**Items stored from a collection**
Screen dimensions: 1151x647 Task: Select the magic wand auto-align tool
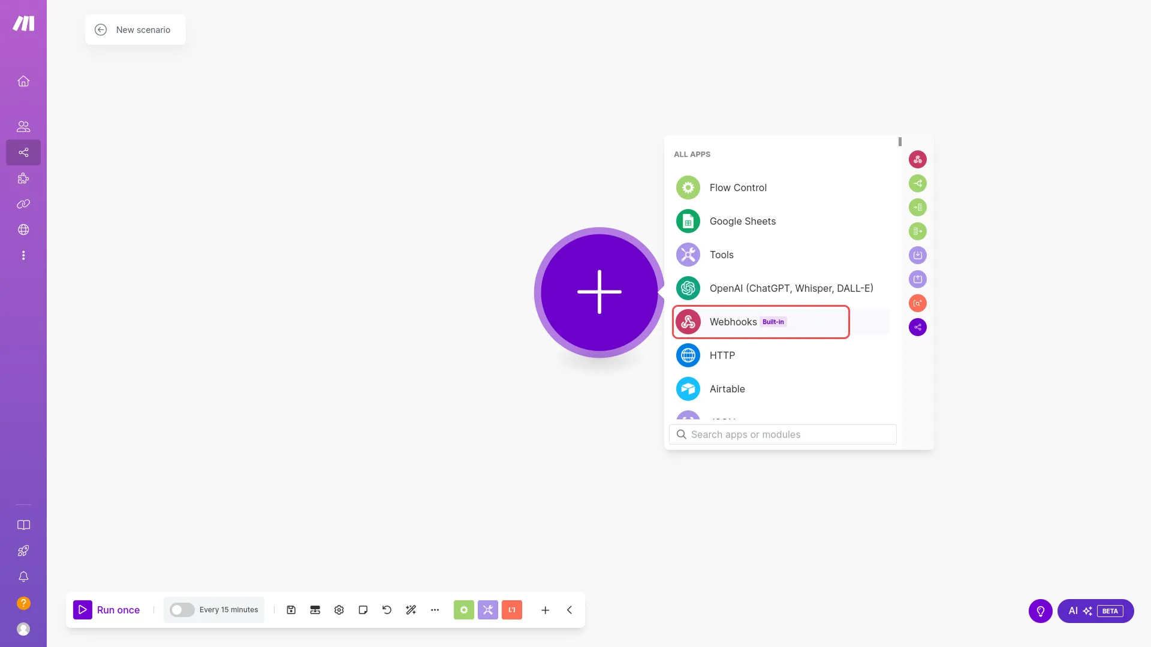(411, 610)
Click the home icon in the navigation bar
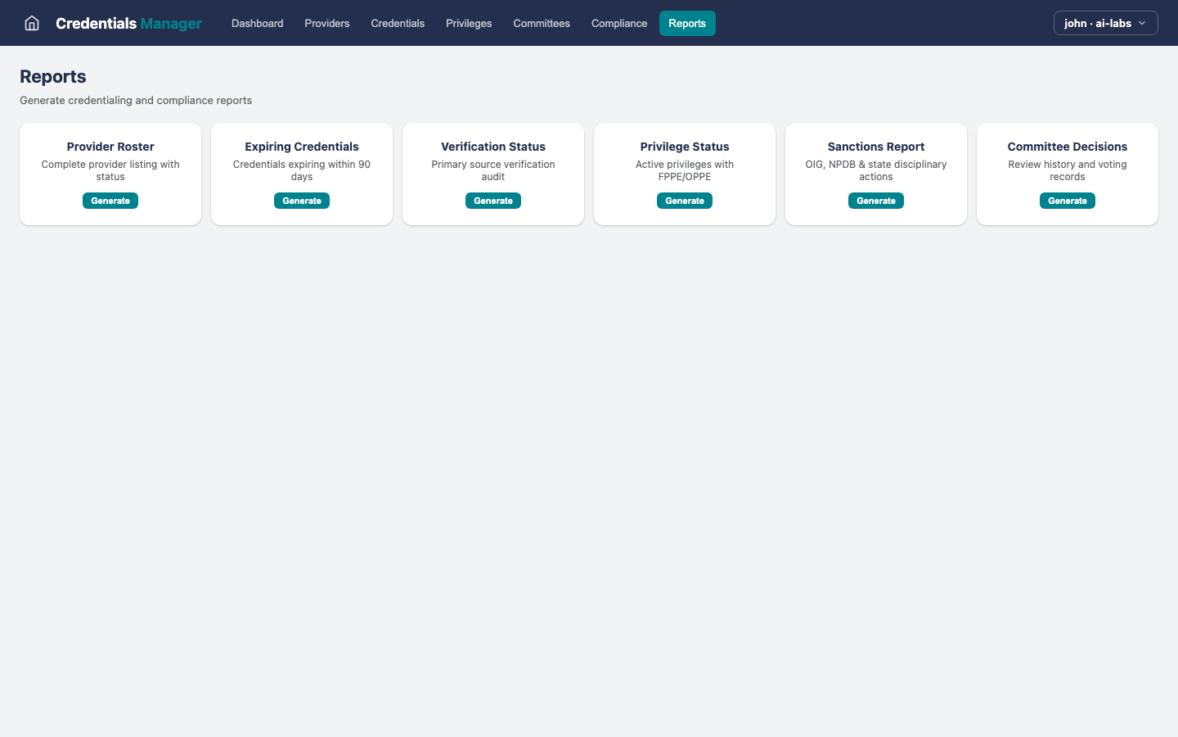This screenshot has width=1178, height=737. 31,23
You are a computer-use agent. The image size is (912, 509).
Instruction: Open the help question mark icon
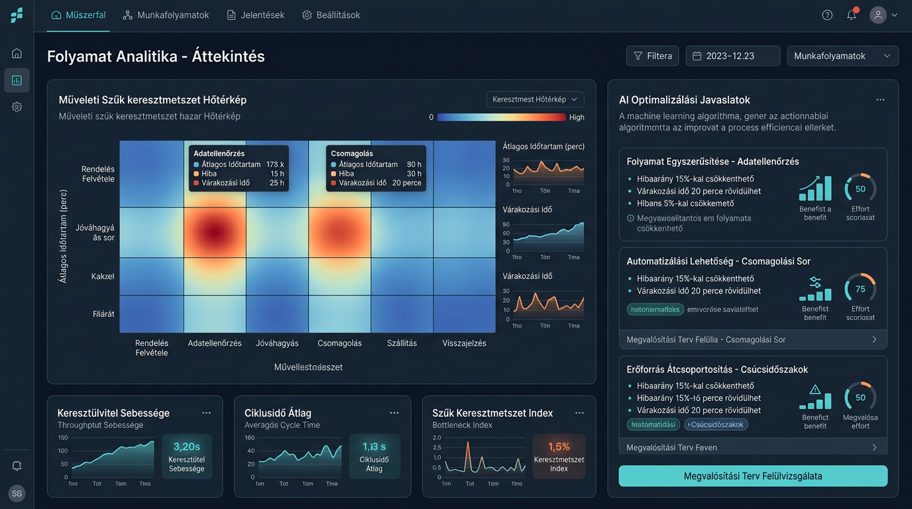pyautogui.click(x=827, y=15)
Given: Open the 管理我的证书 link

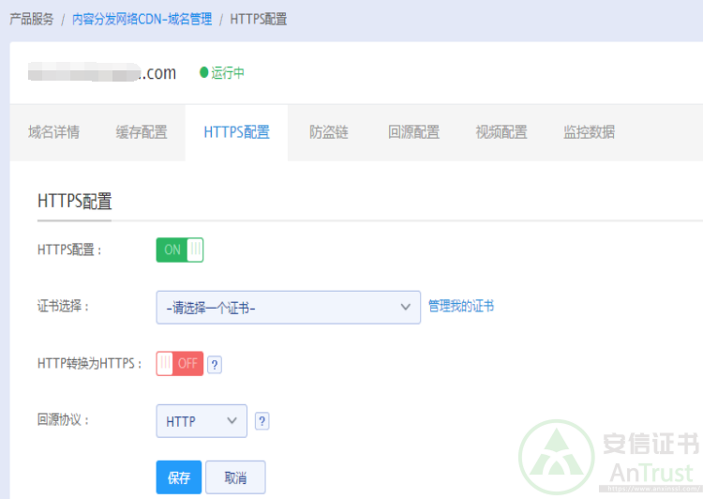Looking at the screenshot, I should 461,306.
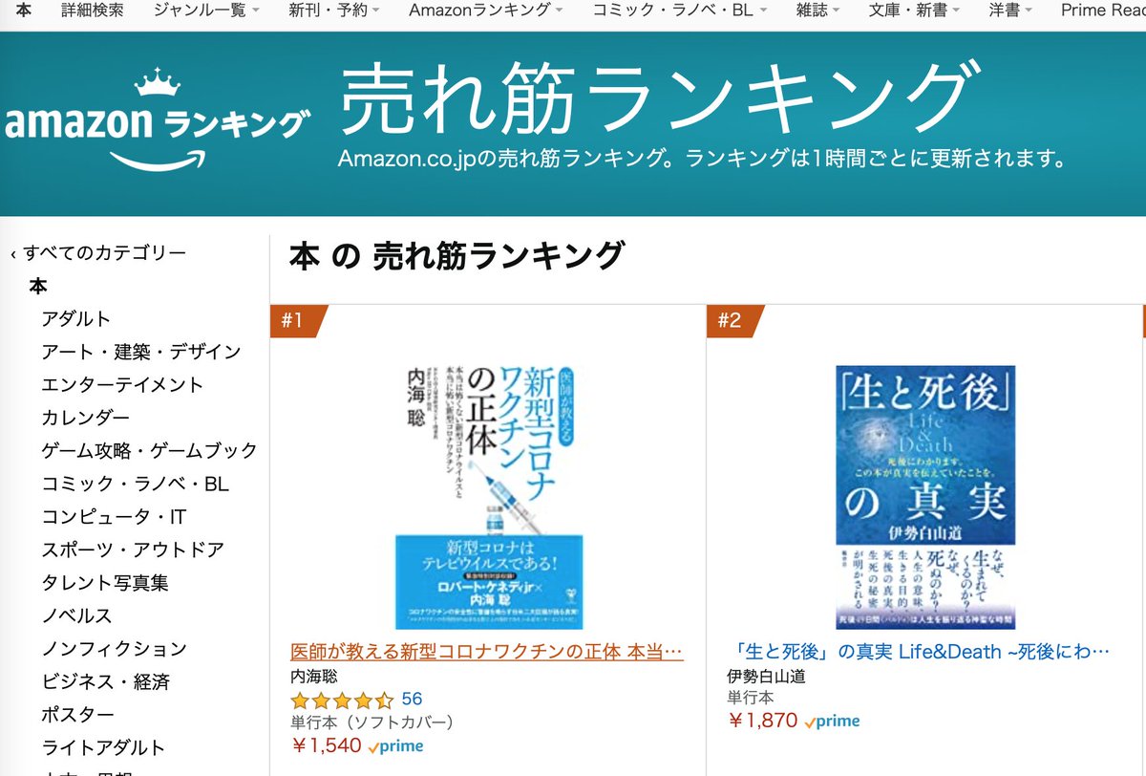Click the 56 reviews count
The image size is (1146, 776).
[x=412, y=700]
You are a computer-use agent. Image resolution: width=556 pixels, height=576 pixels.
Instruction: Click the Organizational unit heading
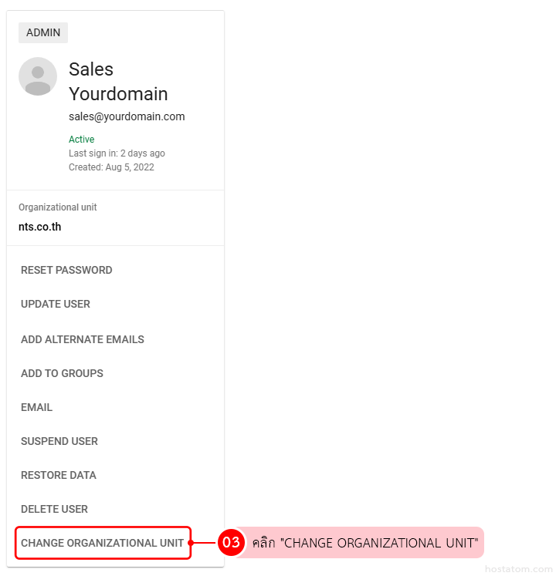pos(58,207)
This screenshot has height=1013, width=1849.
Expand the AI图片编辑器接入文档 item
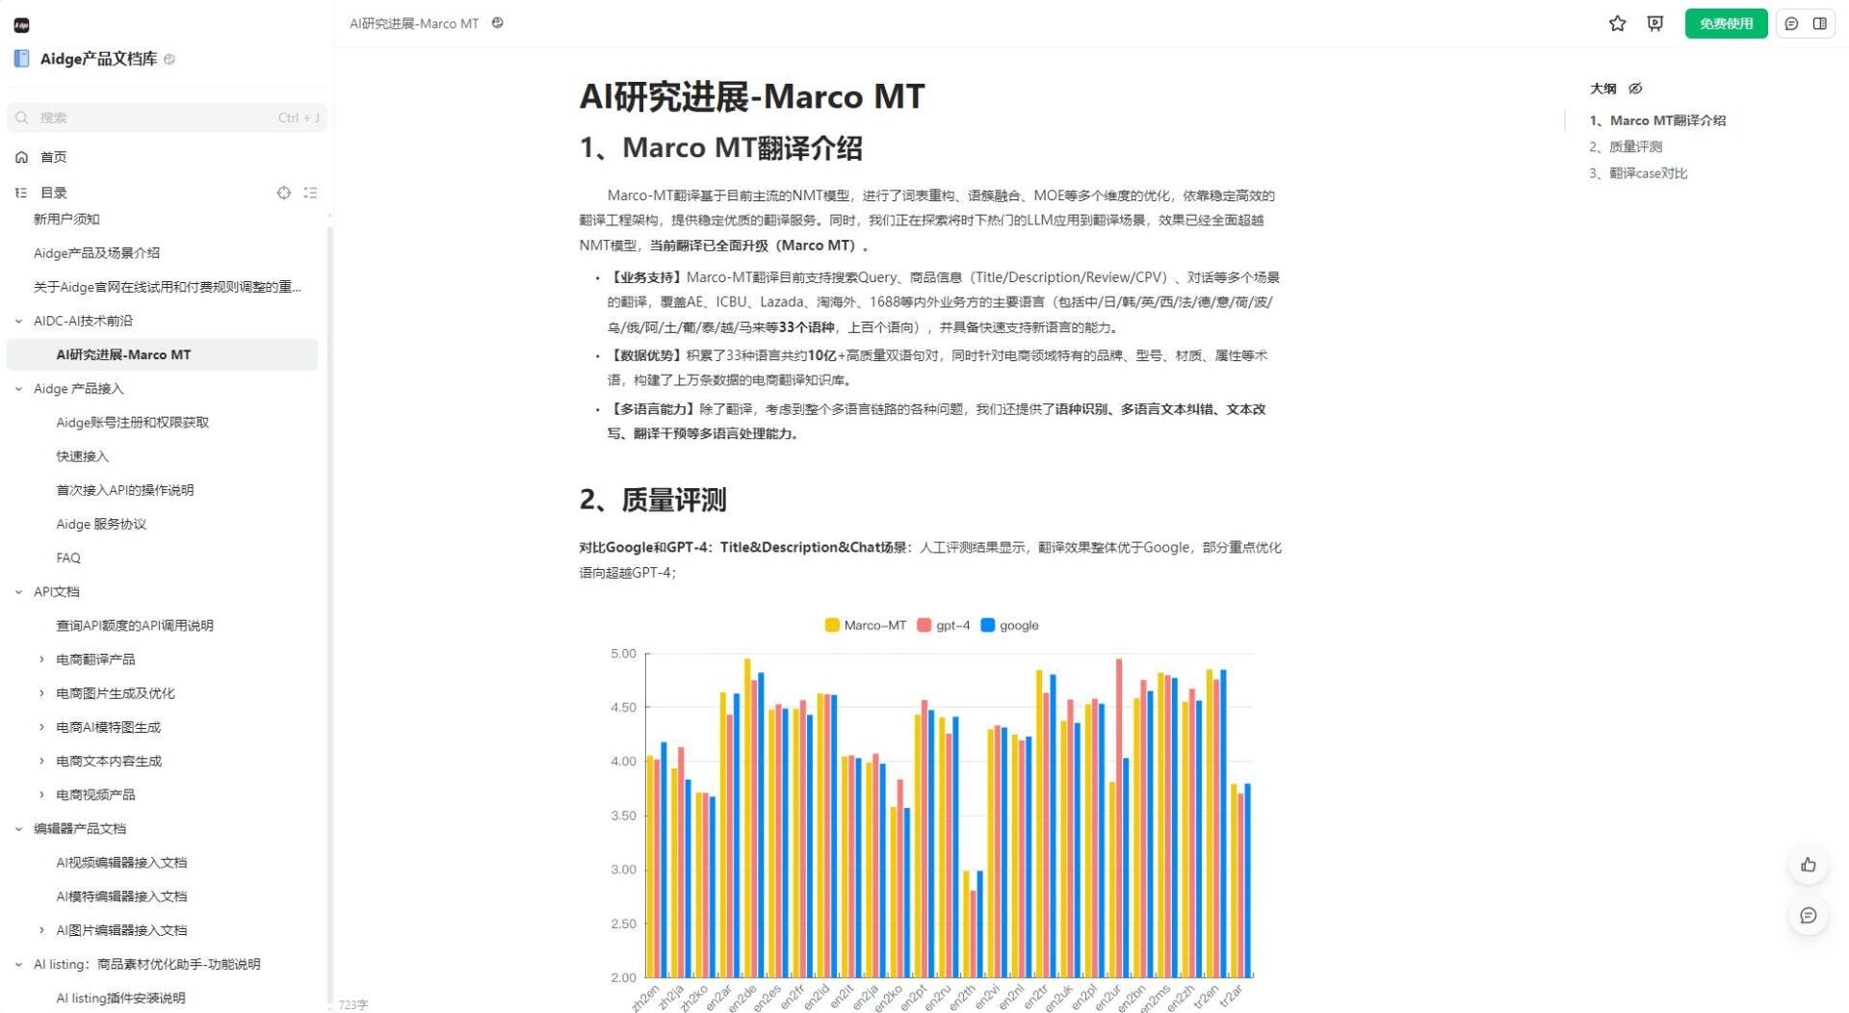41,929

**Task objective**
Reproduce all of the material above word for word, omitting the pictures.

**Result of the task**
Screen dimensions: 1151x647 Task: Select the magic wand auto-align tool
(411, 610)
Click the home icon in the navigation bar
This screenshot has width=1178, height=737. 31,23
You are a computer-use agent. The image size is (912, 509).
Instruction: Open the help question mark icon
pyautogui.click(x=827, y=15)
Given: Open the 管理我的证书 link

Looking at the screenshot, I should 461,306.
Click the 56 reviews count
The image size is (1146, 776).
[x=412, y=700]
You are a computer-use agent. Image resolution: width=556 pixels, height=576 pixels.
Instruction: Click the Organizational unit heading
pos(58,207)
This screenshot has height=1013, width=1849.
Expand the AI图片编辑器接入文档 item
41,929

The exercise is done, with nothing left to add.